**Work required:**
Please write out each of the records below word for word, leaving out the pictures.
[start of Raw records]
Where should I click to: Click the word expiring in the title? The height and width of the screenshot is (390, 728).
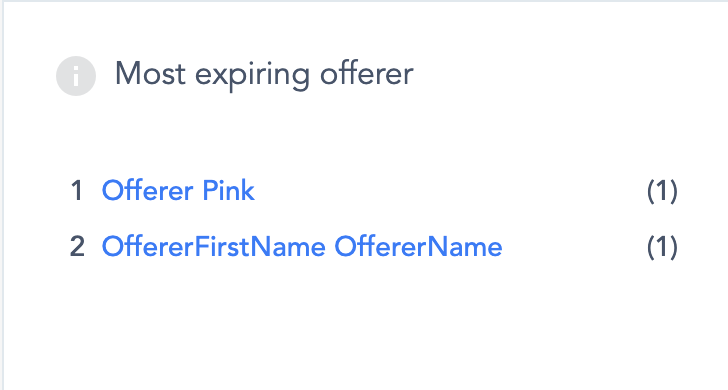pos(252,76)
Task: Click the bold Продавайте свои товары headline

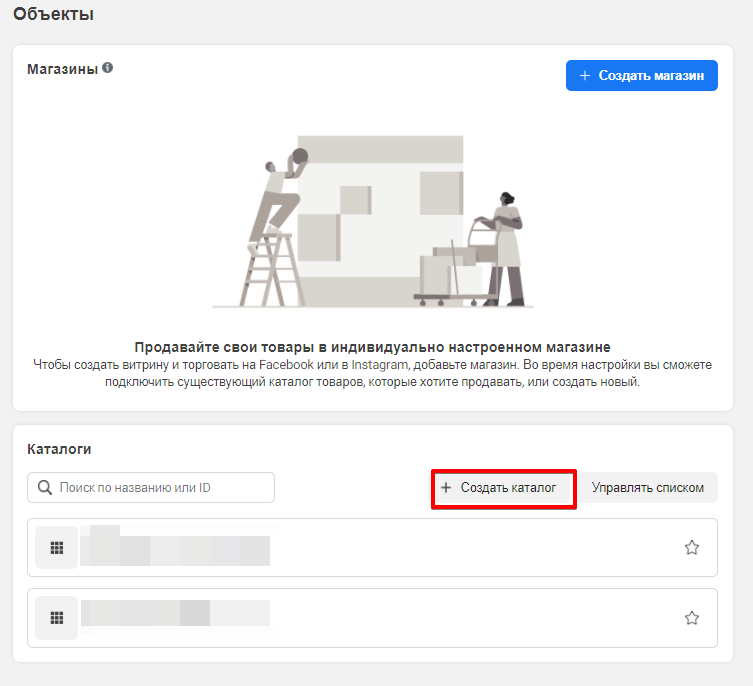Action: (x=372, y=347)
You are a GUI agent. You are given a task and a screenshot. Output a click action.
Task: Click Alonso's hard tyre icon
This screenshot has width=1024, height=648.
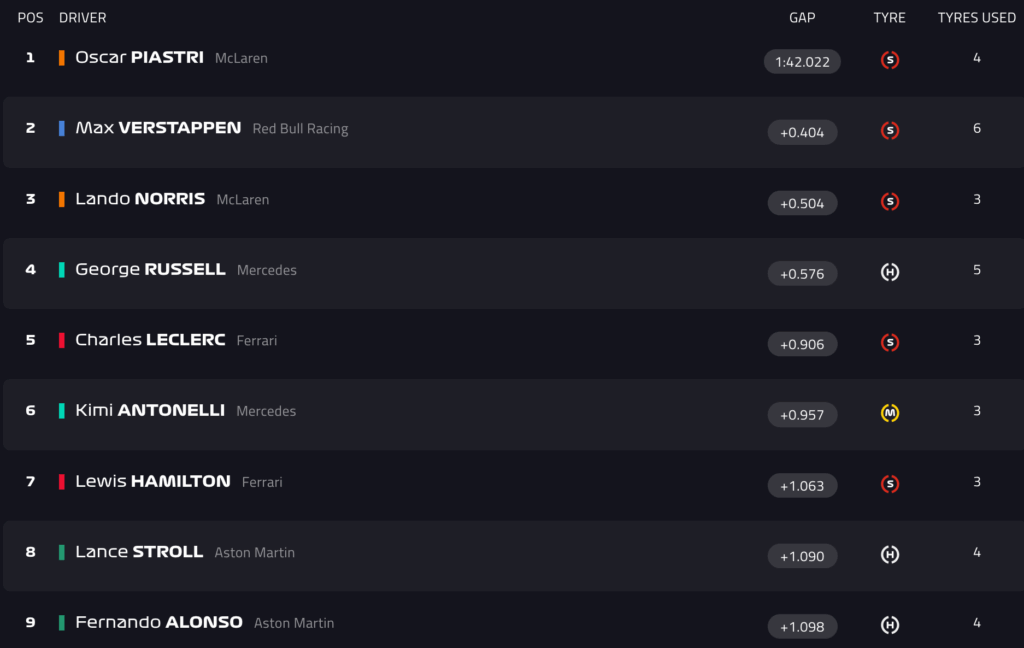click(x=889, y=625)
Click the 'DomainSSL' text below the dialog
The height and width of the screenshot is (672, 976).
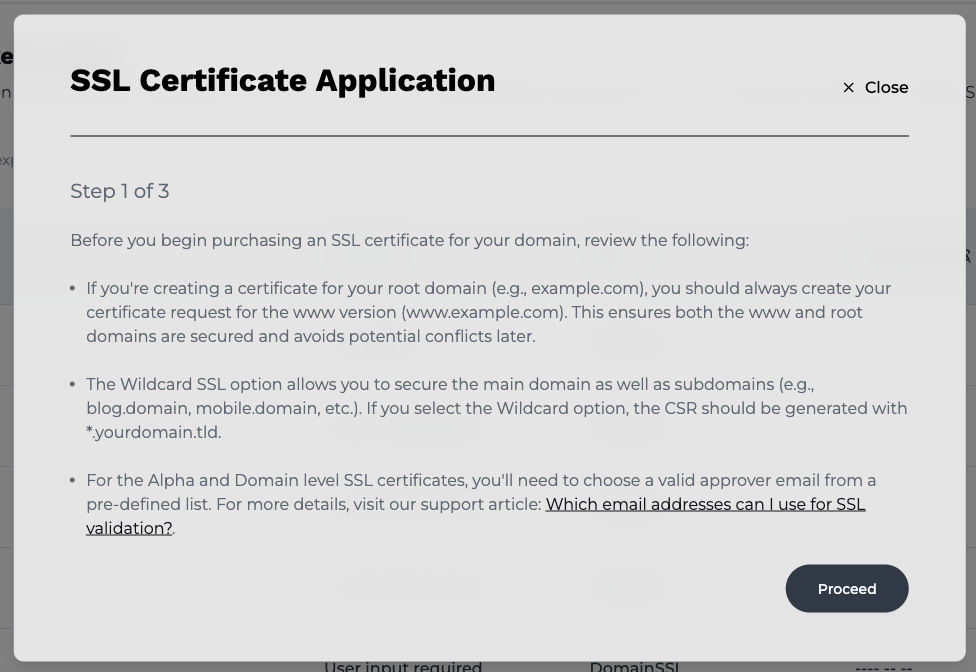click(x=634, y=666)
[end of Raw records]
**Answer for the task:**
Where should I click to: Click the word expiring in the title? The height and width of the screenshot is (390, 728).
pos(252,76)
Task: Click the bold Продавайте свои товары headline

Action: (x=372, y=347)
You are a GUI agent. You are given a task and a screenshot. Output a click action.
Task: Click Alonso's hard tyre icon
This screenshot has width=1024, height=648.
click(x=889, y=625)
Click the 'DomainSSL' text below the dialog
The height and width of the screenshot is (672, 976).
click(x=634, y=666)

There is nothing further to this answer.